Welcome to the fourth annual best and worst case scenarios for every player on the Green Bay Packers roster.
I attempt to take a look at what is the very best possible season a player is capable of producing, and on the other hand, what would happen if a player fell flat on his face (without assuming they suffer a season-ending injury). These are intended to be extreme scenarios on both sides of the spectrum. More than likely, each player is going to fall somewhere in the middle, but every now and then, they just so happen to come to fruition. Think Charles Woodson last year.
I also try to take a look at what these scenarios would be from an individual standpoint and not what’s best for the team. For example, parting ways with Justin Harrell may eventually be what’s in the best interest of the Packers. I’m more interested in looking at what’s in Justin Harrell’s best interests (or worst interests for that matter).
Yesterday we looked at the safeties. Today we’re onto the specialists...
- Best-case scenario: Thanks to a prolific offense, Crosby is one of NFL's highest scorers, if not the highest. But his field goal accuracy jumps up by a large amount as well. Sensing pressure to perform, Crosby has the best year of his professional career. He may not make the Pro Bowl, but his name starts thrown in the discussion of the best kickers in the NFC. He doesn't miss an extra point all year long, and he sets a career high in touchbacks on kickoffs.
- Worst-case scenario: Right hash, left hash, it doesn't matter. Crosby's field goal percentage is below 80 percent for the third consecutive year, and he buckles under the pressure. He's the Packers' kicker for better or worse this season. They're not going to cut him unless he only makes 60 percent of his field goals, but in his fourth year in the NFL, the team has a pretty good idea they'll be moving in a different direction by next season. His kickoffs leave a lot to be desired.
- Best-case scenario: Masthay is an improvement over Jeremy Kapinos. He has a decent average, both gross and net, and his hang time is acceptable. His get-off time improves as well. The Packers didn't find the next Craig Hentrich with Masthay, but they're in a lot better shape than they have been the past two years. He nails down the place kick holding position too.
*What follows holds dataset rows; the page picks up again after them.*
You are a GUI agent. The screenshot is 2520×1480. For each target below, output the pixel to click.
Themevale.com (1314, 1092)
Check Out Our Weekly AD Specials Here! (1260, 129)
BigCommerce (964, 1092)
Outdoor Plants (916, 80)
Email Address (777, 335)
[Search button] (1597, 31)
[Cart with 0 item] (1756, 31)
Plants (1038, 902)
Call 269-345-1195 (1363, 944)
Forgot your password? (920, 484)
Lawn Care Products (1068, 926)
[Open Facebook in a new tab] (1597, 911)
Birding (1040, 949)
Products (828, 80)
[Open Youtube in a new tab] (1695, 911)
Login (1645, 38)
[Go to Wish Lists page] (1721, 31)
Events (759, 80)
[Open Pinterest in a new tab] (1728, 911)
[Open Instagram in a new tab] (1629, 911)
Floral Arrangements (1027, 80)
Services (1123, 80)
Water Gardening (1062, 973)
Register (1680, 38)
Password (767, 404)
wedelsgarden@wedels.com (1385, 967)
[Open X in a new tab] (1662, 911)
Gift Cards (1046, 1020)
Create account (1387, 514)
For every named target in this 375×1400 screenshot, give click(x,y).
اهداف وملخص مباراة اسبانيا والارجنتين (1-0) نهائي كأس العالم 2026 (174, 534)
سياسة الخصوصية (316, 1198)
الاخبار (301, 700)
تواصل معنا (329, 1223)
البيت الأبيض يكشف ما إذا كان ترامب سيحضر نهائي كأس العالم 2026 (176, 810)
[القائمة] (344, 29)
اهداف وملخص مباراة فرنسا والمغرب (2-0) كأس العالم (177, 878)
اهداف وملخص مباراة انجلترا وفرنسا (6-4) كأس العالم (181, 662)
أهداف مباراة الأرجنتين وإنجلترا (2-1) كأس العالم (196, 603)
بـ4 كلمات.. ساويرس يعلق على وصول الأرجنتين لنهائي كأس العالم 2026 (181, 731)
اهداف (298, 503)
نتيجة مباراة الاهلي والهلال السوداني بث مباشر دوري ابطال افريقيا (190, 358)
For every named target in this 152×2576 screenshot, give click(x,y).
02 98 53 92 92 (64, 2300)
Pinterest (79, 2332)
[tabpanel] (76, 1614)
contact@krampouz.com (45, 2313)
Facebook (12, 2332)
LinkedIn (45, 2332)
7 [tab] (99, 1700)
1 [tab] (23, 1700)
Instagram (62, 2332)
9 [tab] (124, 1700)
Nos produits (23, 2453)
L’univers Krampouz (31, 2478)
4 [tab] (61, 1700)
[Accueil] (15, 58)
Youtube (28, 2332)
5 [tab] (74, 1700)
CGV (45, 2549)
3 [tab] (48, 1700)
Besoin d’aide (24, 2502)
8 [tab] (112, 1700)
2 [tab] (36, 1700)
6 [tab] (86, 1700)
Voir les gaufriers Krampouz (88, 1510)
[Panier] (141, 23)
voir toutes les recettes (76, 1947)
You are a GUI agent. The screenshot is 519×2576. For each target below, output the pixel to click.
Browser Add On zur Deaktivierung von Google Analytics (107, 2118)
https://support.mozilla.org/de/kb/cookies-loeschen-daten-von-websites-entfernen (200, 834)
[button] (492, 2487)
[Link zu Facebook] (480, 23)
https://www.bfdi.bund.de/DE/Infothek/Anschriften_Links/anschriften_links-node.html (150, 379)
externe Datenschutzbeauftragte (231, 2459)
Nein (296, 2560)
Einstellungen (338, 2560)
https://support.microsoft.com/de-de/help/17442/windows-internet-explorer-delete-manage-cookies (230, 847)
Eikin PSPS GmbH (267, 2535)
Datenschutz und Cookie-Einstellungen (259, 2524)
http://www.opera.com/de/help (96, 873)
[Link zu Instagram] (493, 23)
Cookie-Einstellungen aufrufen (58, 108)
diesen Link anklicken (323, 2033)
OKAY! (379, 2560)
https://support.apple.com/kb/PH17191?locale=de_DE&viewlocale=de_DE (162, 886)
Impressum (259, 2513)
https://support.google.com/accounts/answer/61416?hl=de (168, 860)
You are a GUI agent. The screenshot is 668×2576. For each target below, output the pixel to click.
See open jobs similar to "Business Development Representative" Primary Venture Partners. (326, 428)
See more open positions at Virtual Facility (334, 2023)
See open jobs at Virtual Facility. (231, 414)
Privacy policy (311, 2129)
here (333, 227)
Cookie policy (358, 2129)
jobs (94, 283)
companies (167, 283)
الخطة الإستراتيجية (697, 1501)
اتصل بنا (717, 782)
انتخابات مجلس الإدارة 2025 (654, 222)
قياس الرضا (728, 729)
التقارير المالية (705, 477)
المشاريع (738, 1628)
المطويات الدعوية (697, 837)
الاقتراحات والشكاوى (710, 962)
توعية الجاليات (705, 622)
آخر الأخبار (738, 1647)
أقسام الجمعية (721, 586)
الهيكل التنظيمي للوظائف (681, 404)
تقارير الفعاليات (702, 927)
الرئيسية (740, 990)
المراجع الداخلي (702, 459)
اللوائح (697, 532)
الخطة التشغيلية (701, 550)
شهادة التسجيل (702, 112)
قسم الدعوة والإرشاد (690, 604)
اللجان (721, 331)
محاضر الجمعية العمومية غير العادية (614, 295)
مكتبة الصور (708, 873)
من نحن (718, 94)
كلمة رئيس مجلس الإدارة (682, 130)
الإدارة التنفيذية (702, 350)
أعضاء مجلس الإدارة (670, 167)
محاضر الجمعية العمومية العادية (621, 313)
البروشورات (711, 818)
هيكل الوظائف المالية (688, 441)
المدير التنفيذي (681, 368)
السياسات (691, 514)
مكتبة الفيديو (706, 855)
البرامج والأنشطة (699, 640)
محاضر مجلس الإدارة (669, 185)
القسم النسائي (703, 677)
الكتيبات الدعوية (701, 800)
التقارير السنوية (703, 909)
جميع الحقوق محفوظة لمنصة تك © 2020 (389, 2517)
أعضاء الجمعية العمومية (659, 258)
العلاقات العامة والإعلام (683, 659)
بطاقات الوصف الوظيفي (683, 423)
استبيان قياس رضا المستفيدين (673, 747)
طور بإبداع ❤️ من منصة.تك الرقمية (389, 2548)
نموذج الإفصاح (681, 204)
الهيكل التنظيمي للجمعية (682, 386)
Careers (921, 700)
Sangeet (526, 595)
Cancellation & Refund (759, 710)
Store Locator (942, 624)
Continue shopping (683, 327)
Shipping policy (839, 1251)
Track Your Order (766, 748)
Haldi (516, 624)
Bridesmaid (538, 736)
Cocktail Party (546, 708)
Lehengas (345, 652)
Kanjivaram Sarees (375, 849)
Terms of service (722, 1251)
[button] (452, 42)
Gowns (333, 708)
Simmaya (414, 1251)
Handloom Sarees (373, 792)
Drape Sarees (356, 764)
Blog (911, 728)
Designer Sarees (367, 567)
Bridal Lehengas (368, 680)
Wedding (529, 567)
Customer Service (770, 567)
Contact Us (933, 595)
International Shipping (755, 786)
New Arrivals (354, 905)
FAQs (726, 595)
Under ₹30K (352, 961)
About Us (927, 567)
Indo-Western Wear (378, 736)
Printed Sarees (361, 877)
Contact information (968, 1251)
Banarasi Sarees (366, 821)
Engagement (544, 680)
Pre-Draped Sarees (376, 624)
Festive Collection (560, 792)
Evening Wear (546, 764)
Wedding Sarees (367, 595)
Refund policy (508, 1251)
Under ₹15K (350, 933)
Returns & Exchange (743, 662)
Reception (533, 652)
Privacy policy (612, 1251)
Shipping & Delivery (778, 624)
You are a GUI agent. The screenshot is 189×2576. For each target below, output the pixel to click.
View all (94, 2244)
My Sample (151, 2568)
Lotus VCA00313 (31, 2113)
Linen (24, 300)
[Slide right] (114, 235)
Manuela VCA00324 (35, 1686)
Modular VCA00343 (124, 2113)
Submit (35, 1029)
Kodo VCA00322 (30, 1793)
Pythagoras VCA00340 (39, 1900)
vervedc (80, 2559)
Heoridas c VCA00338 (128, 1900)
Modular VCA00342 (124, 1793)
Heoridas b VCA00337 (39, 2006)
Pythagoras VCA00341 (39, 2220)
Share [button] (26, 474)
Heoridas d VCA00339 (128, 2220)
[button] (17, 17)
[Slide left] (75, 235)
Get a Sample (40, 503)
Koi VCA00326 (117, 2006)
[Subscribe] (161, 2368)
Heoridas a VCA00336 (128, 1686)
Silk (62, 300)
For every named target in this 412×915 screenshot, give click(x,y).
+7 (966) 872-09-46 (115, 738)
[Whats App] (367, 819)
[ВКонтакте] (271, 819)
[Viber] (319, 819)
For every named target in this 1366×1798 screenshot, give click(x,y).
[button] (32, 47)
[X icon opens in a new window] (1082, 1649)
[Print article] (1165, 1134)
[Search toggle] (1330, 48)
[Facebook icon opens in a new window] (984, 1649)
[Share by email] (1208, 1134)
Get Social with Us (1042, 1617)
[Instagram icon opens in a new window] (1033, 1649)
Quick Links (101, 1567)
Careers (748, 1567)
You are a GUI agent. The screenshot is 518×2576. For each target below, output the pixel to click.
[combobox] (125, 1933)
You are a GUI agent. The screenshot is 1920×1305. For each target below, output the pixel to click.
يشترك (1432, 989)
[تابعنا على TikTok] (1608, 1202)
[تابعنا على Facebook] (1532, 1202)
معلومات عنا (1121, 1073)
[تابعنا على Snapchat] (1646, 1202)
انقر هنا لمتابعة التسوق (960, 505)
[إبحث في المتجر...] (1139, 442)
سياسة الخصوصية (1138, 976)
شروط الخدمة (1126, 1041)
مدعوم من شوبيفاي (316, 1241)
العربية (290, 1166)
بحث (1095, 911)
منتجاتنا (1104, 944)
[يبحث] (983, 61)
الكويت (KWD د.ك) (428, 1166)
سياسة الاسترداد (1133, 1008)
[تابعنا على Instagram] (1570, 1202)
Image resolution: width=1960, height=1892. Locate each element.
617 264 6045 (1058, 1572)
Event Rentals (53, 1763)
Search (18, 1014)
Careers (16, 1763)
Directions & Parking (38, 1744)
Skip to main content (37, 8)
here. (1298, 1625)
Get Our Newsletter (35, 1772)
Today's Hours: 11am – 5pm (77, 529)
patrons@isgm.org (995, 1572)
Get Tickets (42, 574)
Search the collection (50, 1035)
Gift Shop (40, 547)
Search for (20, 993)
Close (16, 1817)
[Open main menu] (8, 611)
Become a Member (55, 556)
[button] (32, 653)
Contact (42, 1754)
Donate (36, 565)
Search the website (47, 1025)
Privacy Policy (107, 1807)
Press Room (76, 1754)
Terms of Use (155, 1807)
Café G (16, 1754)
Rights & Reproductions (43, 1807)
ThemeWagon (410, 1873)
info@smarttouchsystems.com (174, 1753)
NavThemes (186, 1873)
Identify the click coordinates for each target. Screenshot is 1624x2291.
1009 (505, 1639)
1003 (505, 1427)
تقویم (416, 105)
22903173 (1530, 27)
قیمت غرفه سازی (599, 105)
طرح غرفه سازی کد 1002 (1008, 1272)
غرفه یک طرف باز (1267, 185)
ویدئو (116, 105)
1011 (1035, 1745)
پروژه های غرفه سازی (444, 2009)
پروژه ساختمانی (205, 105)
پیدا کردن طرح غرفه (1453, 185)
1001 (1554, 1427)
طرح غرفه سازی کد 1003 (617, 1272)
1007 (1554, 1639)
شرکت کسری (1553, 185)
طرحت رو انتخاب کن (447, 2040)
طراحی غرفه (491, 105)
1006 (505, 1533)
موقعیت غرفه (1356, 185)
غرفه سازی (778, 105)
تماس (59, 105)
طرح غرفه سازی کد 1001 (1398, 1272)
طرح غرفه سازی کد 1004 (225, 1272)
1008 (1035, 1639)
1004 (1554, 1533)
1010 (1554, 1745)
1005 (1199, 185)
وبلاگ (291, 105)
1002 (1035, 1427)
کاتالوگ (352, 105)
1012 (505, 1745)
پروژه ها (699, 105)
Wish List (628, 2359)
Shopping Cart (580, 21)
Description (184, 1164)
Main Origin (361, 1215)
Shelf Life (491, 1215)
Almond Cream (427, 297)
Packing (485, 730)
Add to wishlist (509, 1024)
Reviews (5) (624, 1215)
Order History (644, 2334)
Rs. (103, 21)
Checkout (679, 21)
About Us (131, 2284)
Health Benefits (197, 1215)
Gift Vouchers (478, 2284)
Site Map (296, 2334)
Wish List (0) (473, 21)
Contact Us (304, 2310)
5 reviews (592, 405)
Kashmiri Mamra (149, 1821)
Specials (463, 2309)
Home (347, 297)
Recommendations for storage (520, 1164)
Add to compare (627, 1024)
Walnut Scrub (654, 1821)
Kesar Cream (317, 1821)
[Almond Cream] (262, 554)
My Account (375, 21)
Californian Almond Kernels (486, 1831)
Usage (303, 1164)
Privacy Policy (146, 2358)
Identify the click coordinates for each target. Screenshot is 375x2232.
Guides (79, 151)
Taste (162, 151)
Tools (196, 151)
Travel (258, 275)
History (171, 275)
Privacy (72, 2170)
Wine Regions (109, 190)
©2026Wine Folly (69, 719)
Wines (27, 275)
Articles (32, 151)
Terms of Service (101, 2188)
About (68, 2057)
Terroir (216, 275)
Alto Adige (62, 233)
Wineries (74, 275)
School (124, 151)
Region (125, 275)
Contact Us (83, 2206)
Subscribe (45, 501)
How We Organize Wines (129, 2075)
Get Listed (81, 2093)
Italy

- Worst-case scenario: The Kentucky product is the latest in a growing line of big-time punting mistakes. He's just as bad as Kapinos and Derrick Frost, maybe worse. The Packers have no choice but to keep Chris Bryan or look outside the organization.
- Best-case scenario: Bryan does a nice job adjusting to the NFL, very similar to fellow import Jon Ryan's first year with the Packers. Bryan proves to have a big-time leg and is good at pinning opponents inside the 20. With a little more time and experience, he might be as good as fellow Australian punter Darren Bennett.
- Worst-case scenario: His inexperience and inconsistency causes him to lose out on the punting job to Tim Masthay. The failed experiment of Chris Bryan teaches the Packers not to try and get creative in the punting position and instead look to go after proven punters with more experience. This may have been Bryan's first and only chance at winning a job in professional football int he United States.
- Best-case scenario: Goode doesn't have an errant snap all season long, which makes him among the most reliable long snappers in the game. If he can hustle down field and contribute a few tackles on punt coverage as well, that's gravy.
- Worst-case scenario: He's not getting cut, but Goode has at least two very poor snaps that lead to turnovers. If any of them costs the Packers a chance at victory, people will be calling for his head.
That concludes our best and worst case scenario series. That also means it's time for some football. Enjoy.